▶ **Estratto della fonte**:
-=-=-
Ci sono stati acquazzoni ben peggiori nella storia della F1, quelli sì che hanno condizionato le corse: Monaco 1984, quando la vittoria di Prost fu salvata dalla direzione gara (Jacky Ickx che interruppe con la bandiera rossa la rimonta di Senna). Zeltweg 1975, quando Brambilla vinse e andò a sbattere a fine corsa perché aveva sollevato una mano dal volante per esultare.E poi Estoril 1985, un vero diluvio, quando Senna vinse il suo primo GP in condizioni quasi impossibili, con le monoposto che patinavano in sesta marcia in rettifilo quando acceleravano. E poi Donington ‘93, quel primo giro da favola di Senna con cinque sorpassi. E la peggiore di tutte, Australia 1991 ad Adelaide, con talmente tanta acqua in pista che Nakajima tamponò una F1 davanti a sé perché non l’aveva nemmeno vista, e la gara fu sospesa dopo 14 degli 81 giri e non ripartì mai più.

Però quelle F1 di una volta correvano sul bagnato. Le gare si facevano; i piloti guidavano, forse sbagliavano ogni tanto ma le gare raramente venivano neutralizzate dalla safety car appena l’acqua comincia ad aumentare. Sono peggiorate le gomme? Sono diventati più scarsi i piloti di oggi? Assolutamente no, perché Verstappen ed Hamilton, ma anche Nasr e e Rosberg, hanno fatto vedere come si può guidare sul bagnato e completare un Gran Premio senza fare errori. E allora di chi è la colpa? Un poco delle gomme, molto degli assetti e dei regolamenti. Le gomme full wet Pirelli in effetti non sono perfette per la pioggia battente: le sue scolpiture evacuano 65 litri d'acqua al secondo dal battistrada, mentre le intermedie che hanno tagli sulla superficie molto più diradati, ben 35 litri. C'è poco divario.

Viste le caratteristiche delle monoposto, forse Pirelli dovrebbe aumentare la scolpitura delle full wet visto come le monoposto moderne soffrono l'aquaplaning. Però a Interlagos gli incidenti non sono capitati per le gomme, ma perché i piloti hanno toccato i cordoli e soprattutto per gli assetti sbagliati. Cerchiamo di capire perché. Chiunque abbia un po’ d’esperienza sulla guida o la messa a punto di auto da corsa, pilota o ingegnere, sa che quando piove si devono fare tre o quattro modifiche importanti per guidare meglio la macchina: alzare l’auto da terra; ammorbidire il set up delle sospensioni; se poi la macchina ha le ali, bisogna anche aumentare la deportanza di alettoni e spoiler. E se possibile accorciare i rapporti del cambio.
-=-=-
▶ **Compito**: Puoi riassumere in due frasi l'estratto sulle gare di F1 sotto la pioggia?

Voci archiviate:
-=-=-
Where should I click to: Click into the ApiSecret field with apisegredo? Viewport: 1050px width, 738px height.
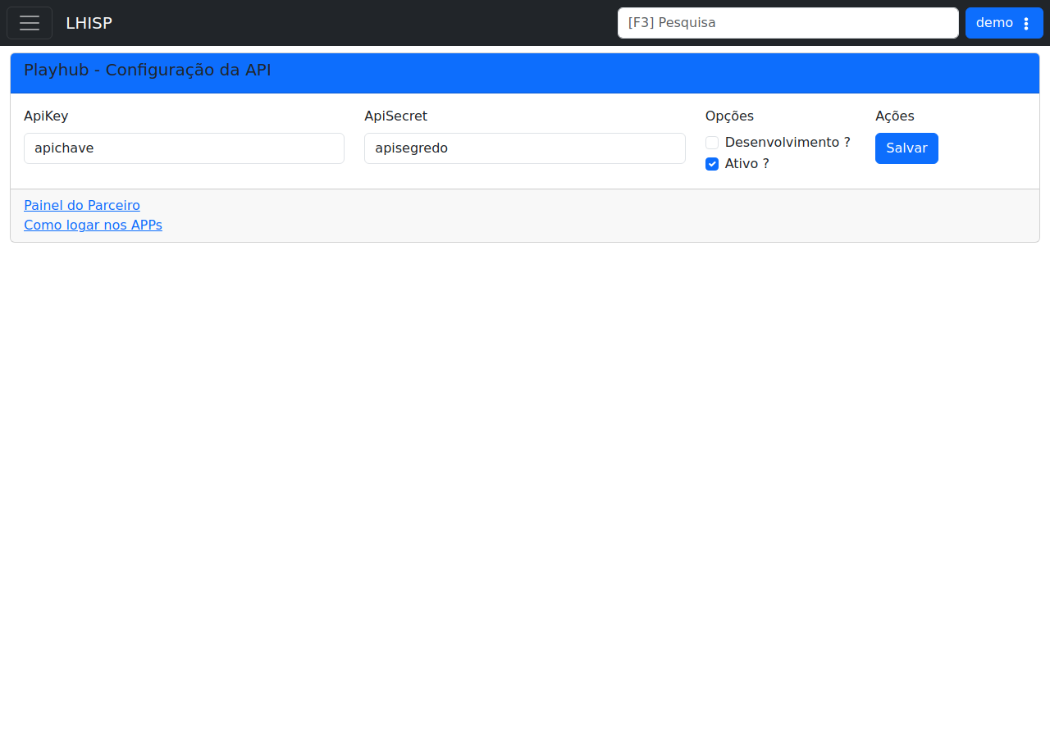[x=525, y=148]
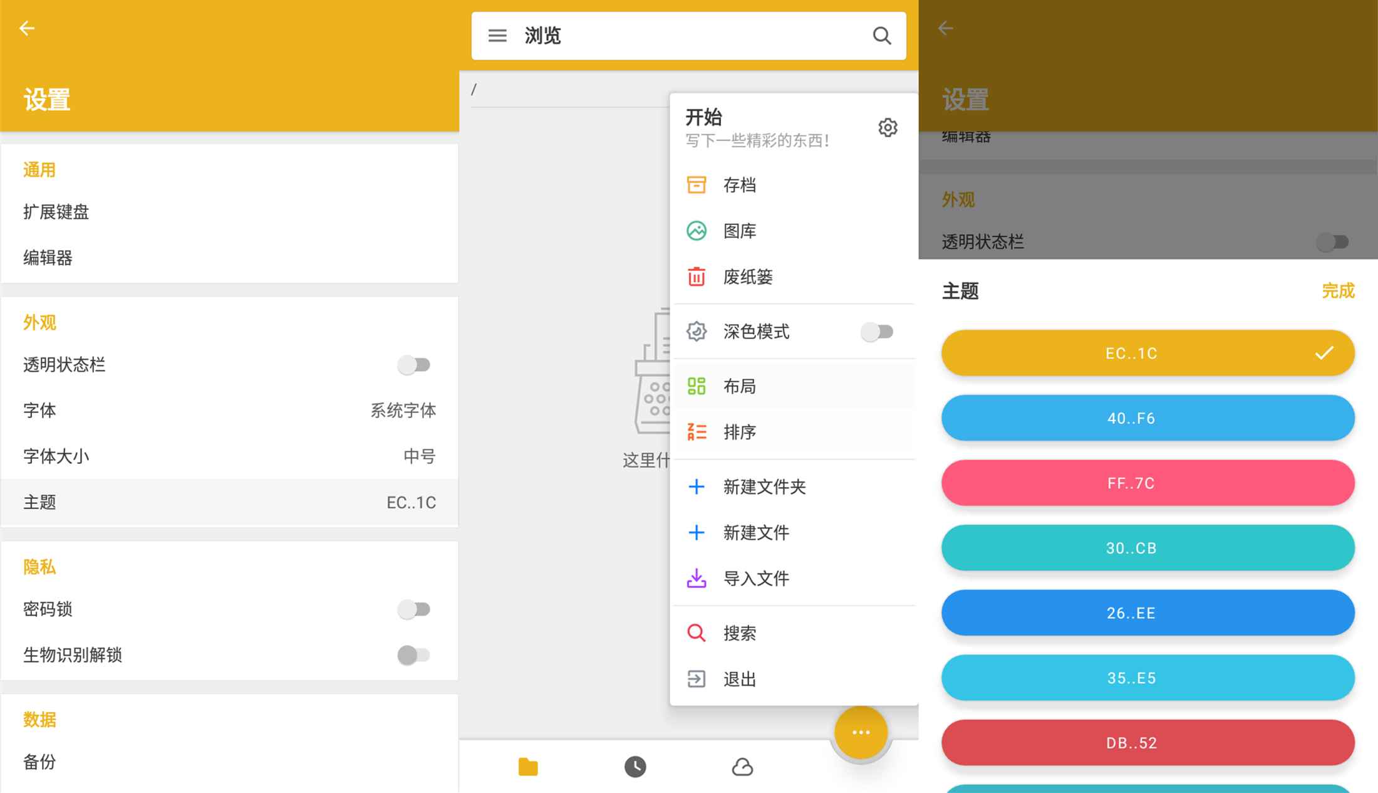Enable the 密码锁 password lock switch
This screenshot has width=1378, height=793.
pyautogui.click(x=414, y=609)
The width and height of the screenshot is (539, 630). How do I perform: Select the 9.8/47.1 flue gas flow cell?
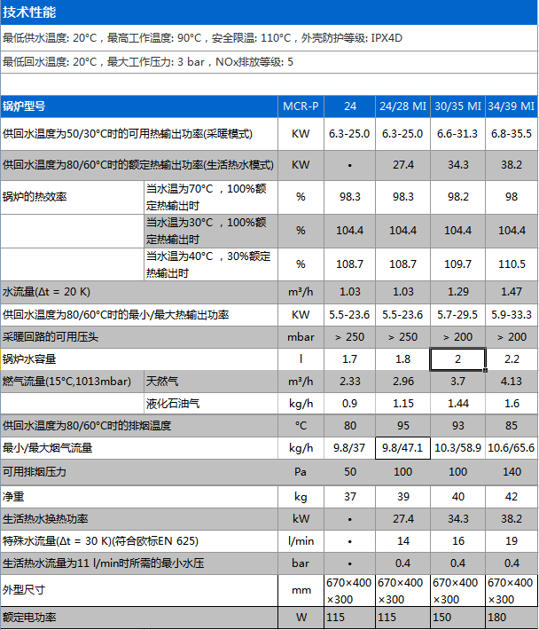[403, 448]
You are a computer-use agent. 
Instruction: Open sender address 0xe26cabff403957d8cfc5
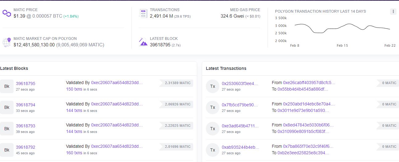tap(309, 83)
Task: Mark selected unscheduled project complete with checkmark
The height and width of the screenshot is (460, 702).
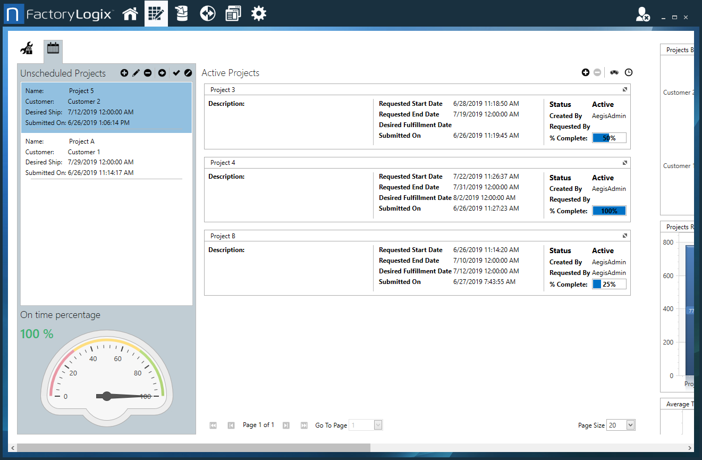Action: click(x=176, y=73)
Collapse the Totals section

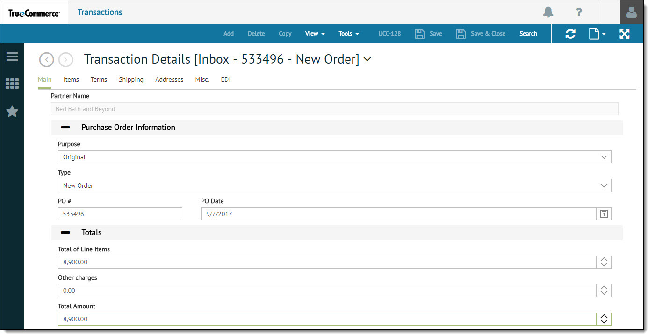point(65,233)
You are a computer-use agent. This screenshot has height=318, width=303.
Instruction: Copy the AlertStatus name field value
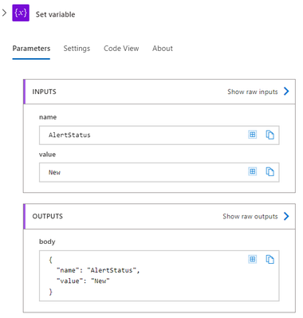tap(270, 135)
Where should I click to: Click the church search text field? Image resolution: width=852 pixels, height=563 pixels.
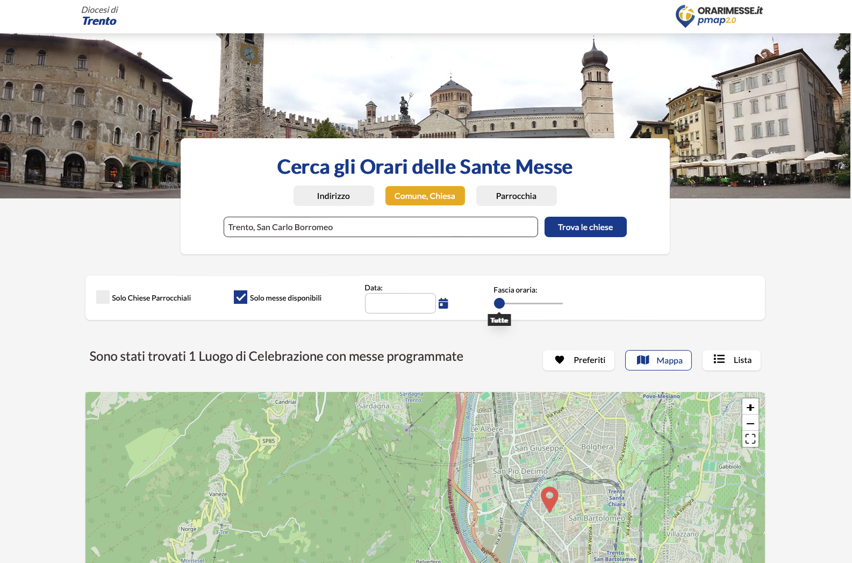point(381,227)
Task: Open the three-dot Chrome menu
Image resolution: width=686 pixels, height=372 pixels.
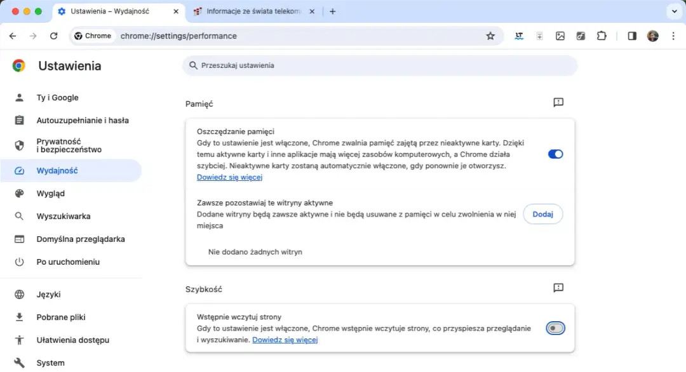Action: [x=673, y=36]
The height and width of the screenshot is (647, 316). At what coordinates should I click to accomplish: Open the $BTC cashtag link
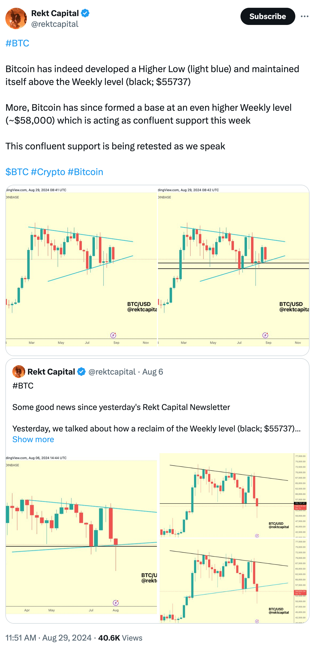17,172
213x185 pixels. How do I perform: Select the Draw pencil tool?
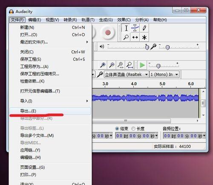pos(144,28)
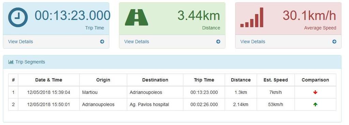Click the arrow circle in Trip Time footer
The height and width of the screenshot is (125, 349).
[102, 42]
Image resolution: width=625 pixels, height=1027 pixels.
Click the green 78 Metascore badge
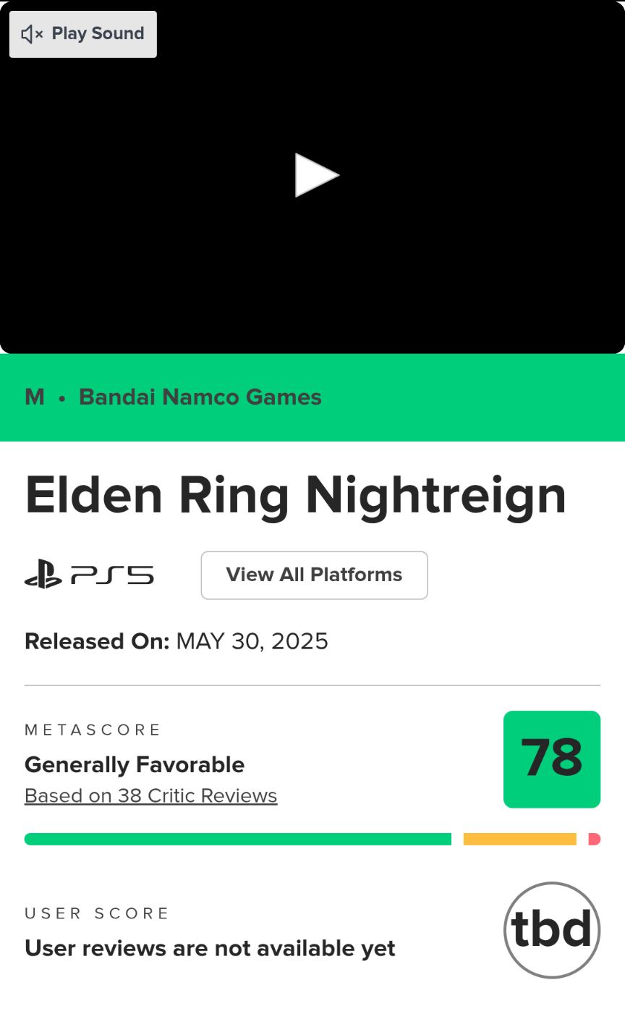(x=551, y=759)
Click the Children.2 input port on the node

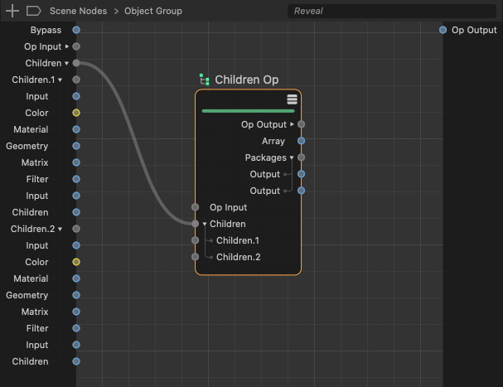[x=196, y=257]
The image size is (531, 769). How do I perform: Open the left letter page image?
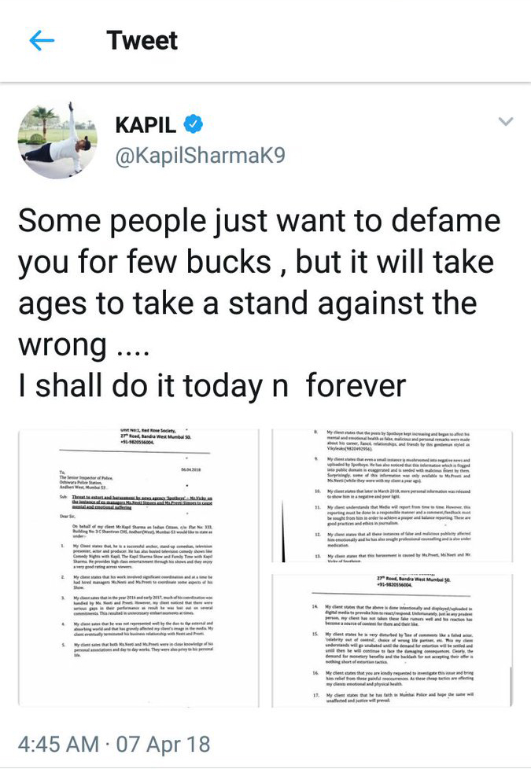click(138, 568)
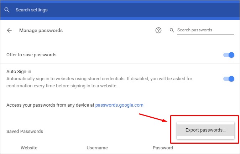Focus the Search settings text field
Viewport: 240px width, 154px height.
(71, 10)
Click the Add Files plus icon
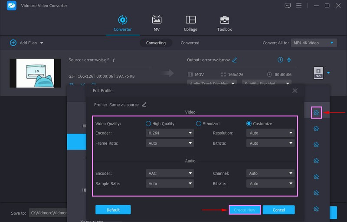Screen dimensions: 347x222 pos(13,43)
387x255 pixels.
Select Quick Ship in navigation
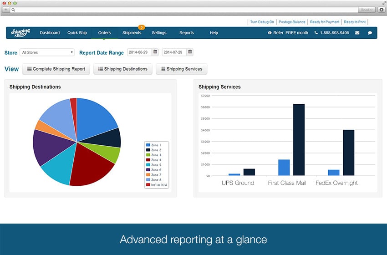point(77,33)
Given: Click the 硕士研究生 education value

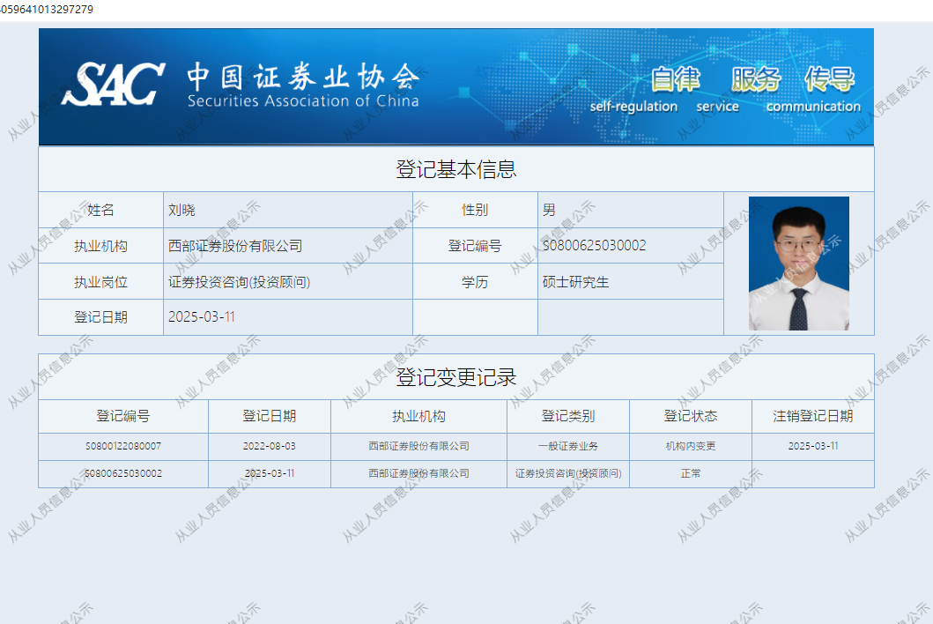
-=-=-
▶ **Risultato finale**: Nella storia della F1 ci sono stati acquazzoni ben peggiori, come a Monaco 1984, Estoril 1985 e Adelaide 1991, ma un tempo sul bagnato si correva e le gare raramente venivano neutralizzate dalla safety car. Secondo il testo la colpa non è dei piloti di oggi, ma in parte delle gomme full wet Pirelli, poco diverse dalle intermedie nell'evacuare l'acqua, e soprattutto di assetti e regolamenti: a Interlagos gli incidenti sono dipesi dai cordoli e da assetti sbagliati, mentre con la pioggia l'auto andrebbe alzata, con sospensioni più morbide e più deportanza.